STATED PROBLEM: Rewrite the lines below as a JSON list of strings, one string per line and no blank lines, starting at the line that contains "Where should I" and running through the last line, both ends included. Leave the pictures out of the answer.

──────── SUPPLIED MATERIAL ────────

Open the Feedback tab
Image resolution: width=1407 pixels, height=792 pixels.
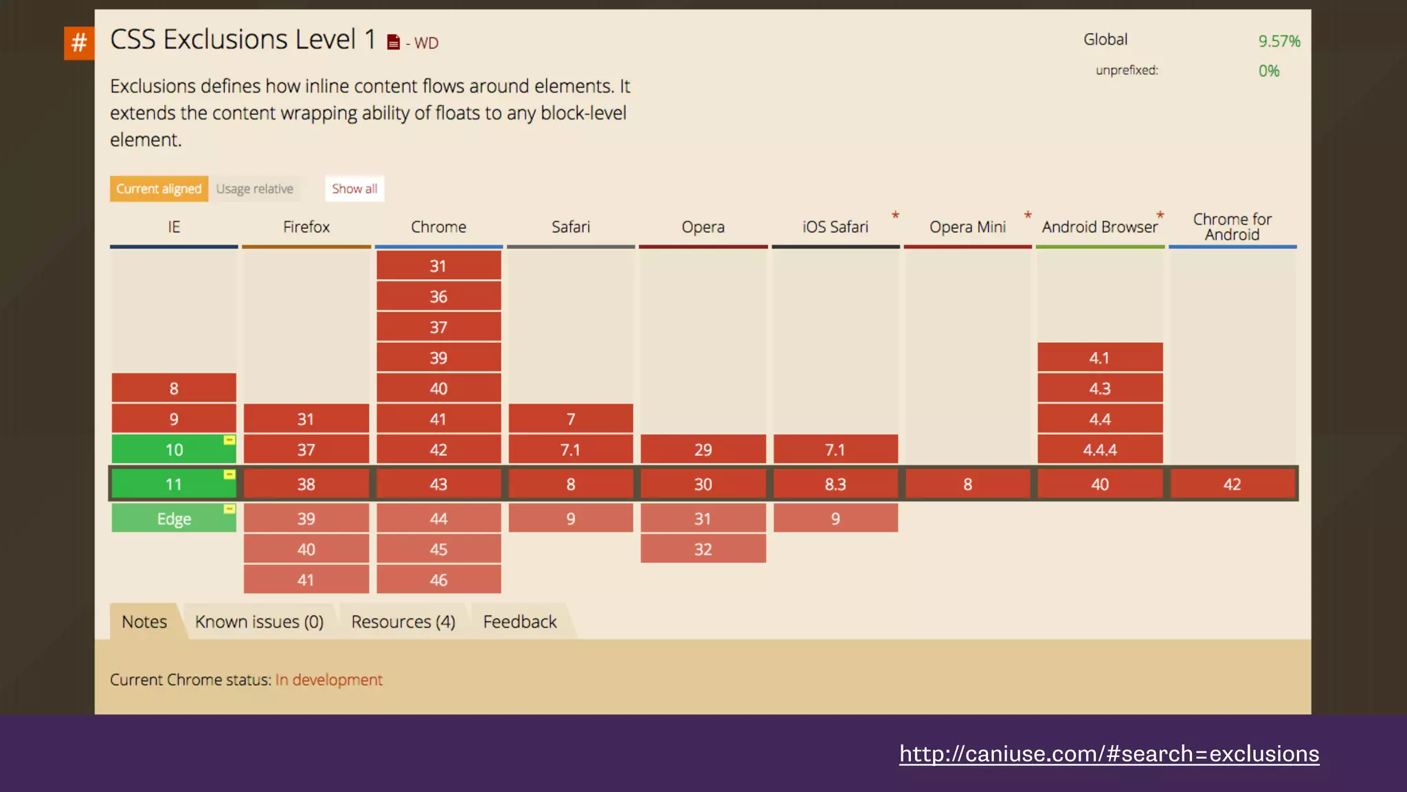tap(519, 622)
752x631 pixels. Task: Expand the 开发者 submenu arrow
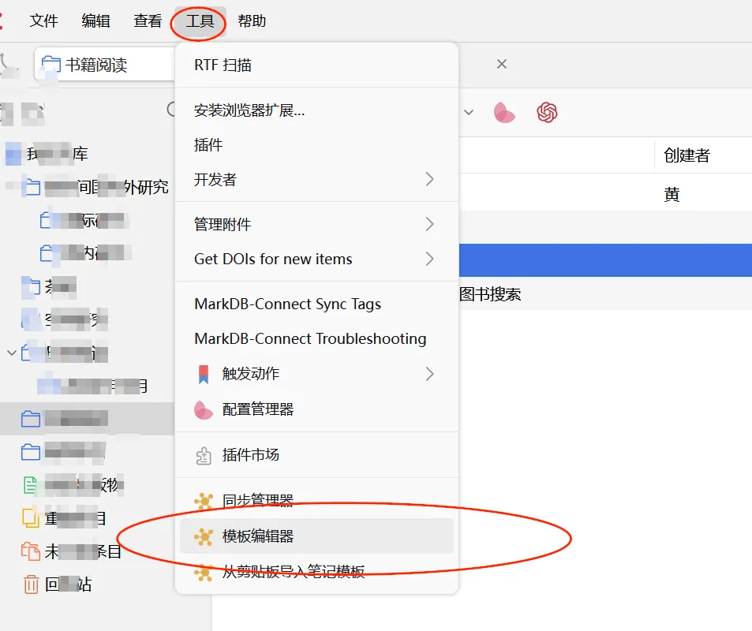pyautogui.click(x=430, y=179)
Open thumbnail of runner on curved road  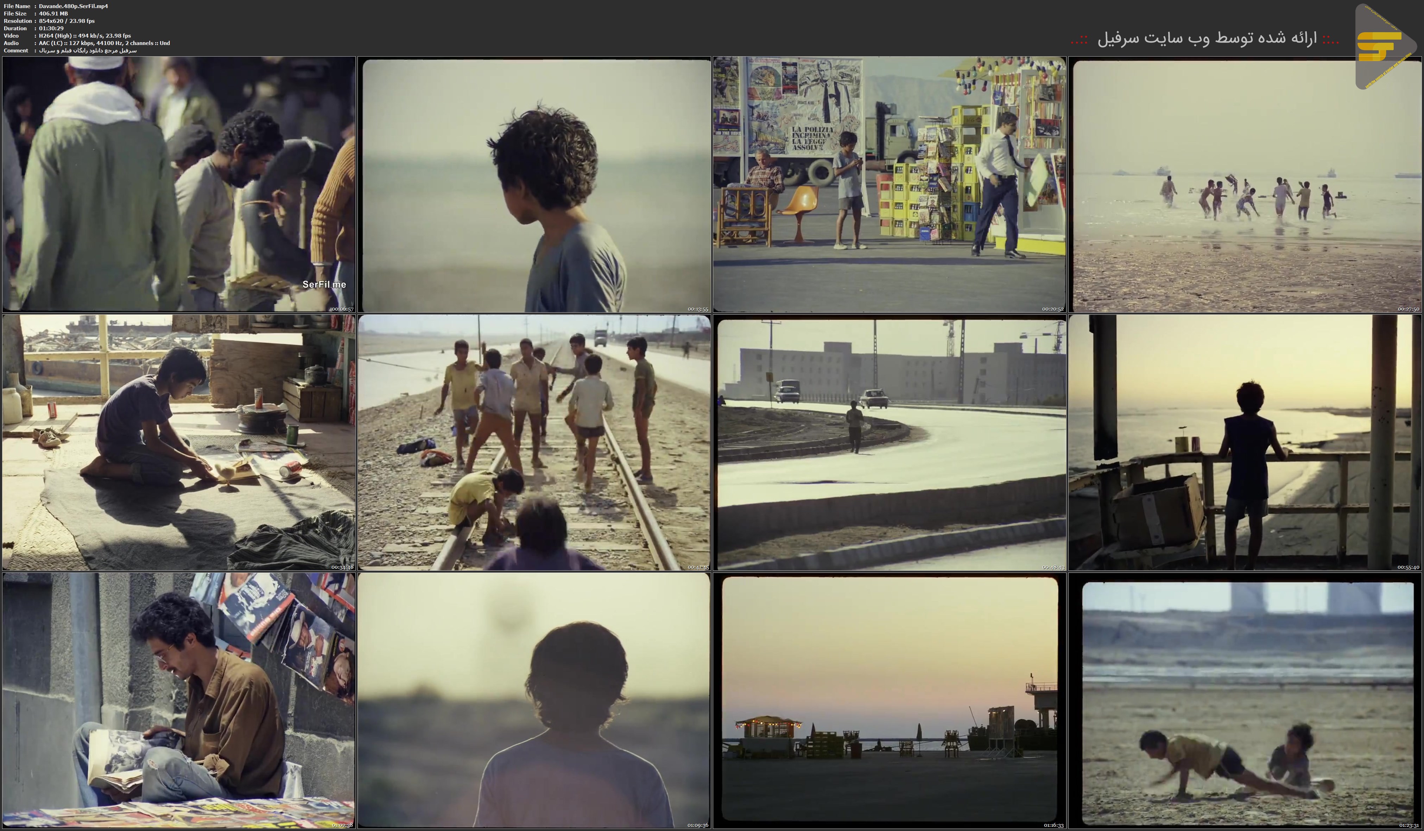(x=889, y=442)
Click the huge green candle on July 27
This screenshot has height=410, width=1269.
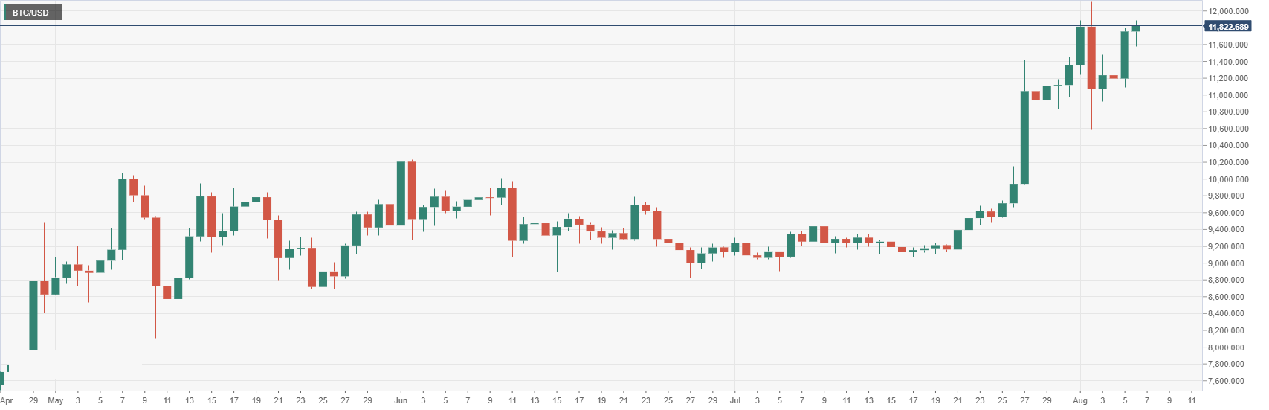1024,138
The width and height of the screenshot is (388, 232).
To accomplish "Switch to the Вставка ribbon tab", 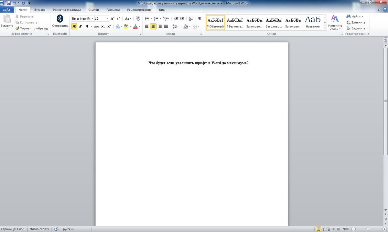I will coord(40,9).
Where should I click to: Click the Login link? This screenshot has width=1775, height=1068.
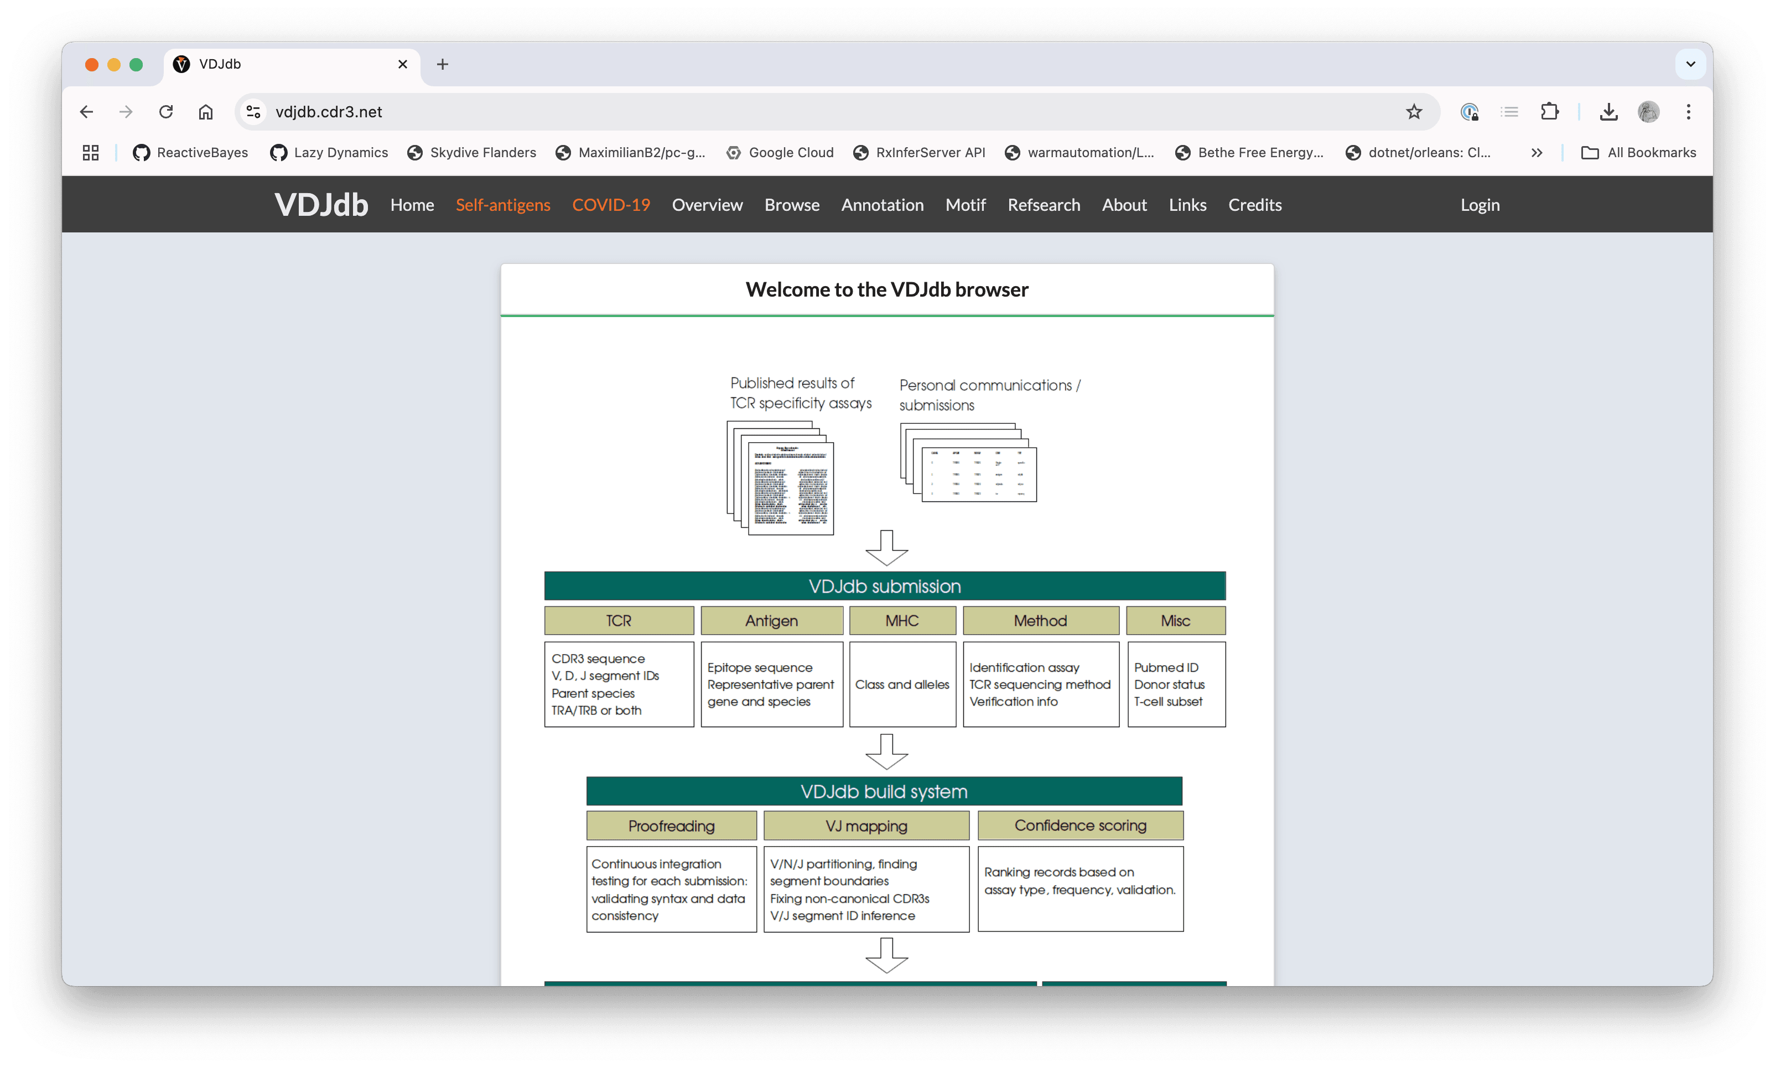click(1479, 205)
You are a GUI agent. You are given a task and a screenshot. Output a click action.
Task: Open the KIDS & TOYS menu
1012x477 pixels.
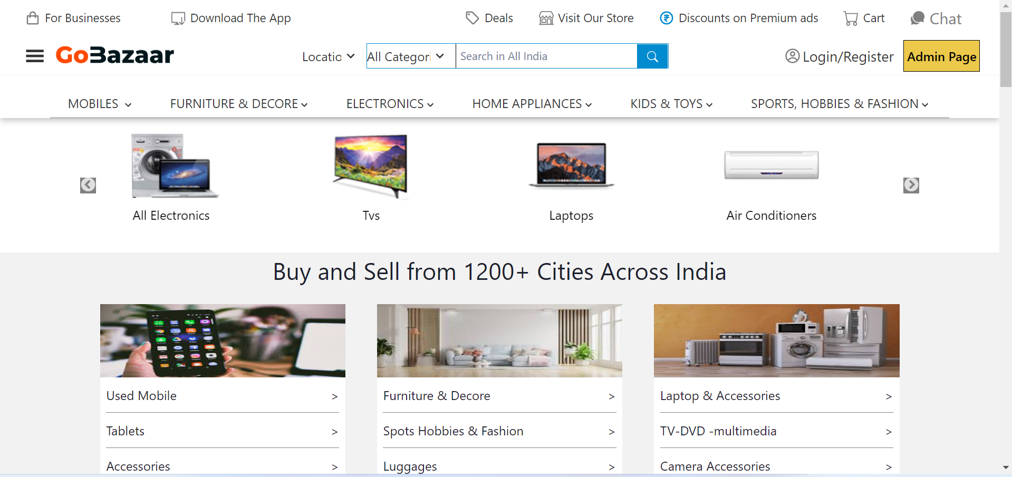[670, 104]
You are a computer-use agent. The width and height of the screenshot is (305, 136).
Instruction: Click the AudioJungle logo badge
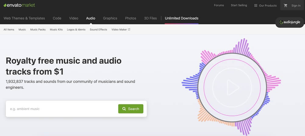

────────

RESULT FOR THIS EXERCISE:
[
  "Where should I click to: Click the Login link? This screenshot has width=1775, height=1068.",
  "click(1479, 205)",
  "You are a GUI agent. You are given a task and a screenshot. Output a click action.",
  "Task: Open the KIDS & TOYS menu",
  "1012x477 pixels.",
  "[670, 104]",
  "You are a computer-use agent. The width and height of the screenshot is (305, 136).",
  "Instruction: Click the AudioJungle logo badge"
]